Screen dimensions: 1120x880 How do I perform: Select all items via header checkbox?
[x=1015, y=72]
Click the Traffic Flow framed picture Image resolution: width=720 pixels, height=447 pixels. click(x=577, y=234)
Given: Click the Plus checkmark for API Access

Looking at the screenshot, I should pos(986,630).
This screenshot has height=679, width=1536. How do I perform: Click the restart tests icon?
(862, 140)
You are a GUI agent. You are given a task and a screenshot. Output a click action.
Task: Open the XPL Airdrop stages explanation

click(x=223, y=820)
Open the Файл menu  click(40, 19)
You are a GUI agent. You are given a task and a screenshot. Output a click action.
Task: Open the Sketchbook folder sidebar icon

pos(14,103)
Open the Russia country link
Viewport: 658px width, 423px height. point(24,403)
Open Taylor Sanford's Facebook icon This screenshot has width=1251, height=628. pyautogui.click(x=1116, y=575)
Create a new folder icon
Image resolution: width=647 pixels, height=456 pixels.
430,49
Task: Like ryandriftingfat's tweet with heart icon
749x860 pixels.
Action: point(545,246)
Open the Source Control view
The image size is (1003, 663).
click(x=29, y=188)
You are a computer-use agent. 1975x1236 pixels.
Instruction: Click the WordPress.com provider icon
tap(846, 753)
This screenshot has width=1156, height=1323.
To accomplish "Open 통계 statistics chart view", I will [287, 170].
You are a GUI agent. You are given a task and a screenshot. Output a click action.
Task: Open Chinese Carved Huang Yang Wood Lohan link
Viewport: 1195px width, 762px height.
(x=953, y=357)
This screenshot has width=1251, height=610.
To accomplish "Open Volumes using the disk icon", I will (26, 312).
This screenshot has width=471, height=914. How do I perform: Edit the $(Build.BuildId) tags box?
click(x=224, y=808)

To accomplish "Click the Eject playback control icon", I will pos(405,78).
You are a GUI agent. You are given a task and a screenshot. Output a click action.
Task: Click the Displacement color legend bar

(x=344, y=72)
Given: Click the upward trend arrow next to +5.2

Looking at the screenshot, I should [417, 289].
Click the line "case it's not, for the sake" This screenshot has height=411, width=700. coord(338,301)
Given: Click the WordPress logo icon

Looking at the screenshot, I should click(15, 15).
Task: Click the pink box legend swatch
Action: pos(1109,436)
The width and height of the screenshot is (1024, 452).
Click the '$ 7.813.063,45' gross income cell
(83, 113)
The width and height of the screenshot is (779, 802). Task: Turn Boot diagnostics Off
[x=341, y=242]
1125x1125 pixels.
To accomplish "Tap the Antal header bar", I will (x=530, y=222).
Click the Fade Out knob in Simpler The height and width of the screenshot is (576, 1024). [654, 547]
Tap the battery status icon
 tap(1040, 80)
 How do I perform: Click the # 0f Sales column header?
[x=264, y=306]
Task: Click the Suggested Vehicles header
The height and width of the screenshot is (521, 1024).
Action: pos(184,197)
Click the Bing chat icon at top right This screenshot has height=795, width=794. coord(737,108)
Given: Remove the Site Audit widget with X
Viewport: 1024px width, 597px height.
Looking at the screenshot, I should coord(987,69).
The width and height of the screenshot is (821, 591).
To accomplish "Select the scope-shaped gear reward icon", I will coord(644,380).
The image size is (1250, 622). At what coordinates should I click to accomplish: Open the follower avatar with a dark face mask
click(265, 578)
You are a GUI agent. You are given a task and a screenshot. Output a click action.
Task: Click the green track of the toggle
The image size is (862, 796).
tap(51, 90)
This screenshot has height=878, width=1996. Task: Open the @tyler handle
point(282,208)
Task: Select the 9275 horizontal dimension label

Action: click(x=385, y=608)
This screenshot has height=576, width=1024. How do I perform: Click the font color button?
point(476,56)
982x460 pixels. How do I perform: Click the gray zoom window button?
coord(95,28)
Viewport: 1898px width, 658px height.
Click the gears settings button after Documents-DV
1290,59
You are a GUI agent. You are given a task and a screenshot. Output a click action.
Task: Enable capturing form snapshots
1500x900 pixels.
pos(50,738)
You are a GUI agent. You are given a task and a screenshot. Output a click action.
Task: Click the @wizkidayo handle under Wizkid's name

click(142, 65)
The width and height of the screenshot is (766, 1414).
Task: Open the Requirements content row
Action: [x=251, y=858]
__________________________________________________
- [Exercise description] Copy the line containing "1500x900 pixels." and every line after it, through the last line of the records. Include nothing else.

- [Expected output]
1500x900 pixels.
pos(50,738)
You are a GUI agent. You are given a task and a screenshot. Output a click action.
Task: Click the @wizkidayo handle under Wizkid's name

click(142, 65)
The width and height of the screenshot is (766, 1414).
Task: Open the Requirements content row
Action: [x=251, y=858]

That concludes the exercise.